▸ **Directions for this task**
Reproduce a passage from the abstract on textured hosiery, starting at the words "The following hypotheses" and stopping after "of commercial advertising.".

▸ **Page text**
::::::::

Date of this Version

1-1967

Citation

Thesis (M.S.)—University of Nebraska—Lincoln, 1967. Department of Home Economics.

Comments

Copyright 1967, the author. Used by permission.

Abstract

The purpose of this problem was to investigate how a fashion is introduced into a certain social system and the processes it goes through before the final adoption. This study was undertaken to identify how the fashion item, textured hosiery, diffused into the school community of Whittier Junior High in Lincoln, Nebraska. A review of the diffusion process and a review of the factors influencing fashion changes directed the investigation.

The following hypotheses were formulated to guide this investigation and they were justified or disproved:

  1. Teen-age girls accept fashion change more readily than their mothers.

  2. The adopters of the selected fashion item are greater in number than the

    rejectors of that item.

  3. The influence of fashion leaders is greater in promoting a new innovation

    than the influence of commercial advertising.

A sampling of two hundred persons was used for this study. One hundred respondents were ninth grade girls and one hundred were their mothers. The teen-age girls were between the ages of eleven and fifteen. Their mothers ranged between the ages of thirty to over fifty.

A questionnaire survey was developed with closed form questions. The questions were used to determine the various stages of the adoption process as the textured hosiery was introduced and rejected or accepted by the respondents.

::::::::

▸ **Raw data**
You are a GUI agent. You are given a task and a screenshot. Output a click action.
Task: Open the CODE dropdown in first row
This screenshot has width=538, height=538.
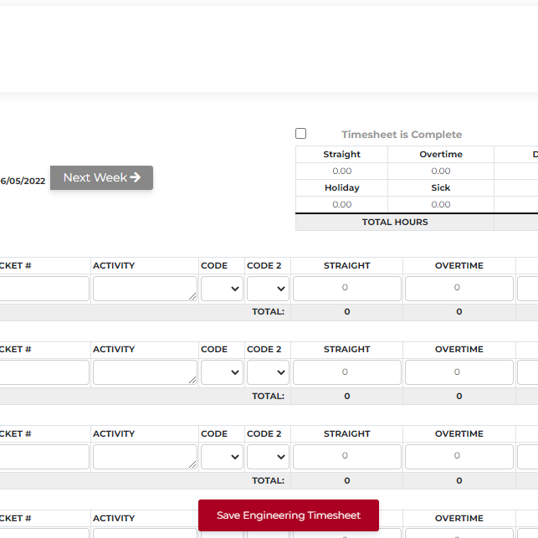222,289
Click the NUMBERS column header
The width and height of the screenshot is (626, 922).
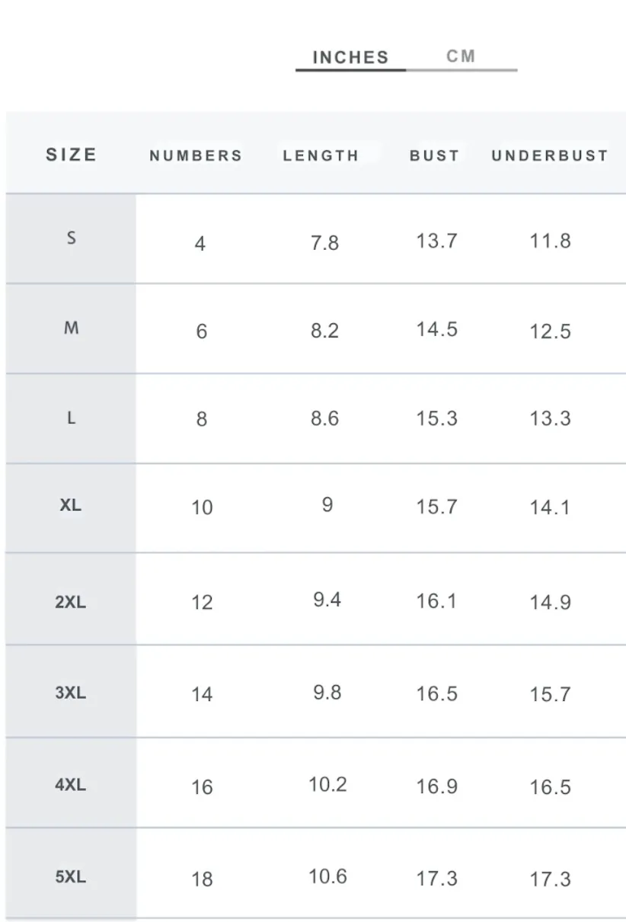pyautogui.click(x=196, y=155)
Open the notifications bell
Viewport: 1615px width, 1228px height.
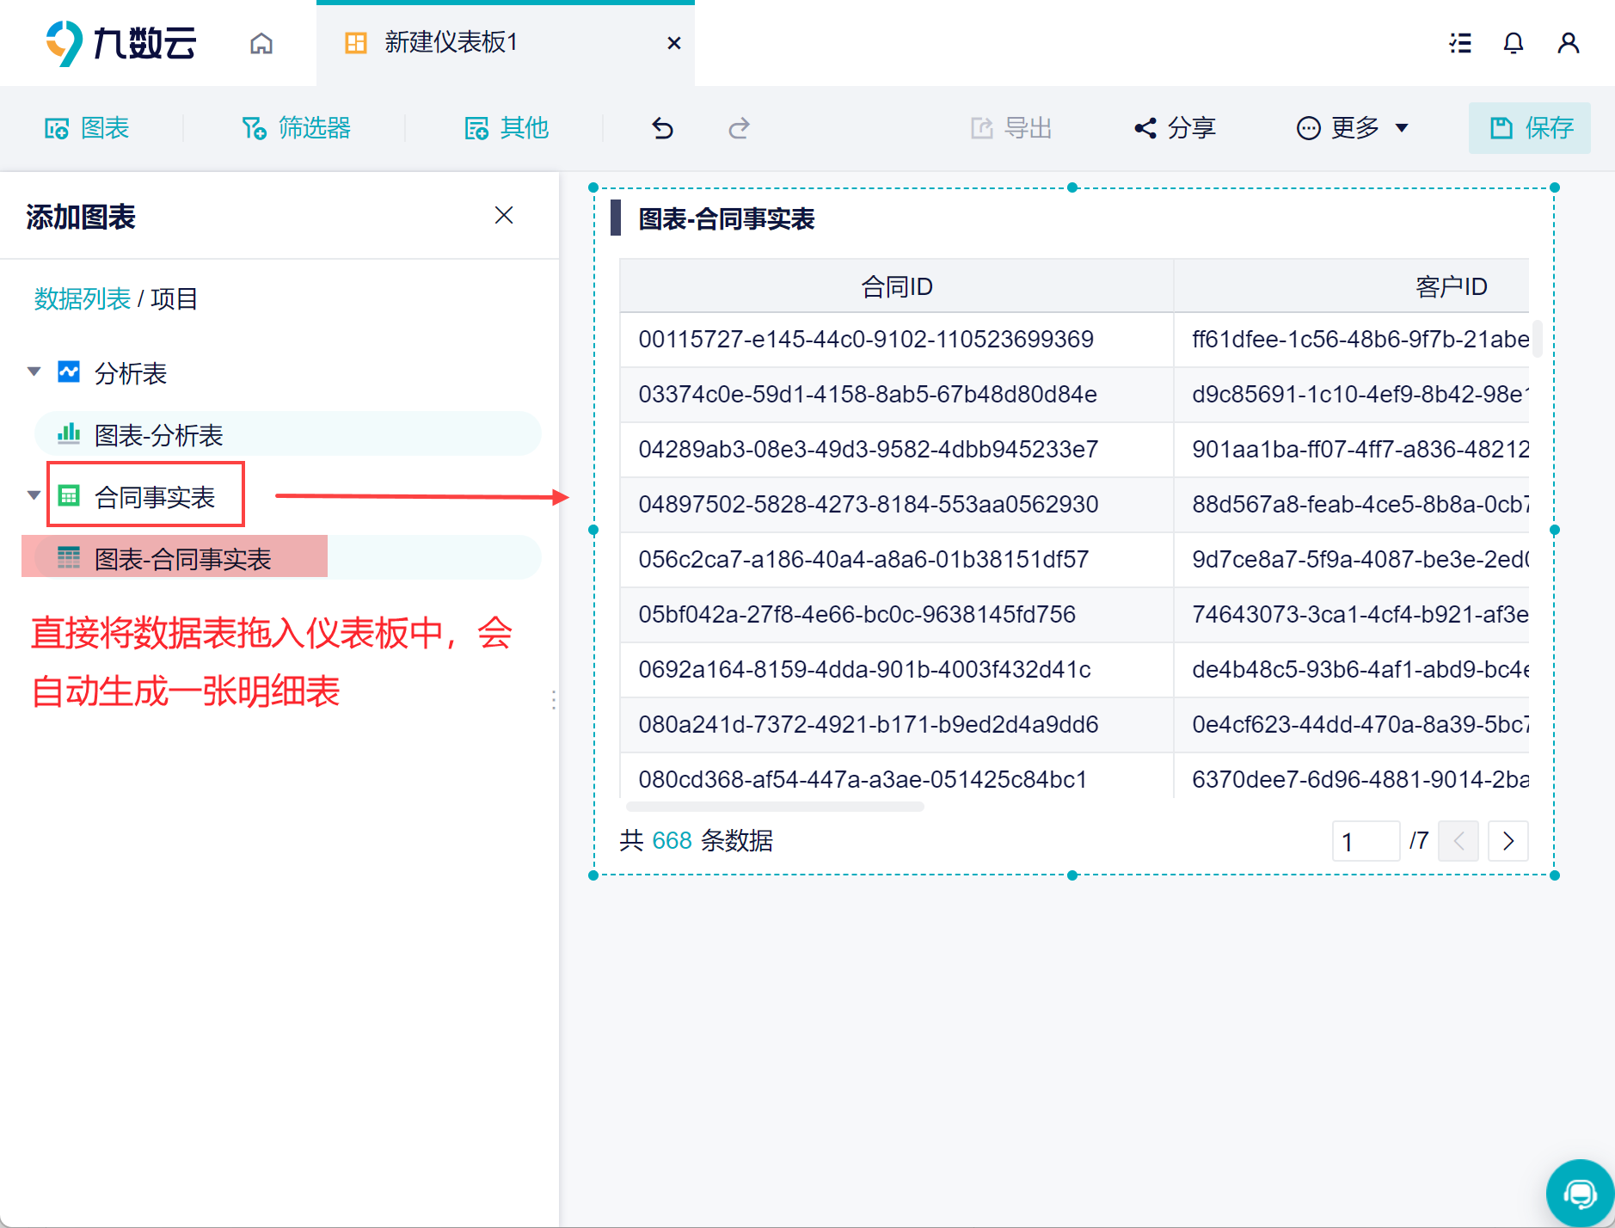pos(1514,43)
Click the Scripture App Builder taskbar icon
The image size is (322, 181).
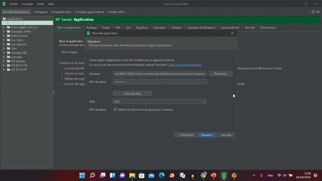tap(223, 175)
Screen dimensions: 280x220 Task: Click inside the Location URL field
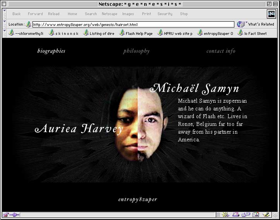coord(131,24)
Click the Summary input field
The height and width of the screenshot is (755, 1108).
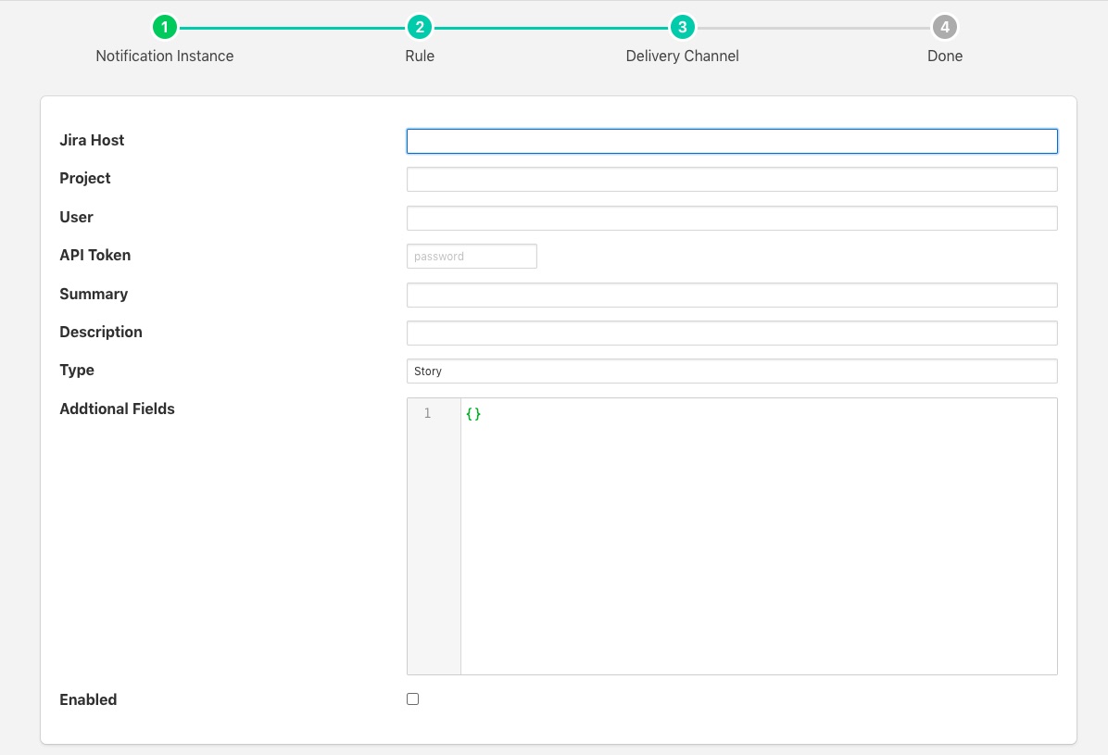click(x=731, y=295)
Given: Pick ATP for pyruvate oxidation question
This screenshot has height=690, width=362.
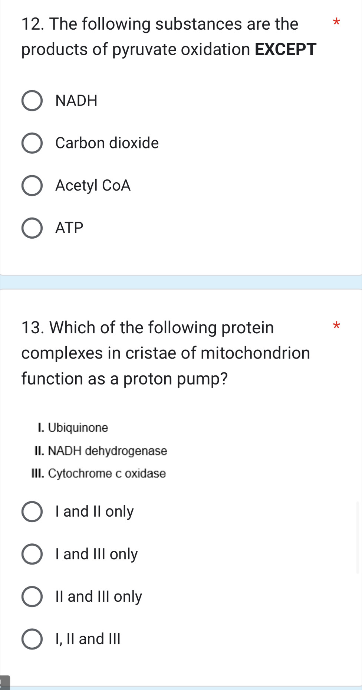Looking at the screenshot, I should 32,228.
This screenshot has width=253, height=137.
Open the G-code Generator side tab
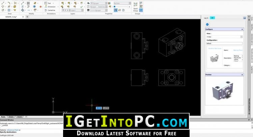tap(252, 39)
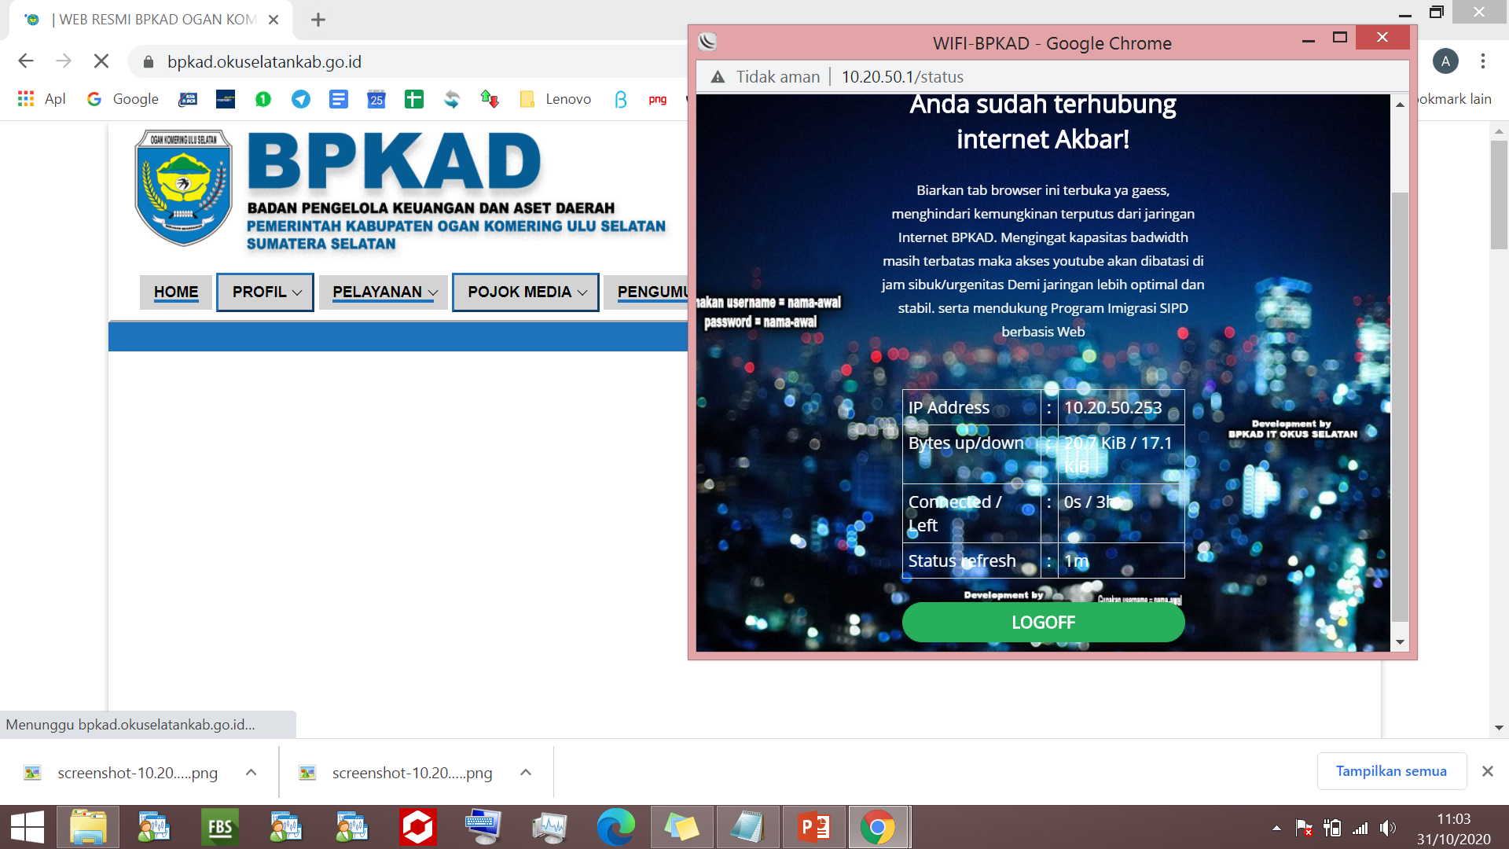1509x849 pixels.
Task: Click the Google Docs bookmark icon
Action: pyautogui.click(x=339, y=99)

::::::::

▸ **Solution for this task**
The following hypotheses were formulated to guide this investigation and they were justified or disproved:

  1. Teen-age girls accept fashion change more readily than their mothers.

  2. The adopters of the selected fashion item are greater in number than the

    rejectors of that item.

  3. The influence of fashion leaders is greater in promoting a new innovation

    than the influence of commercial advertising.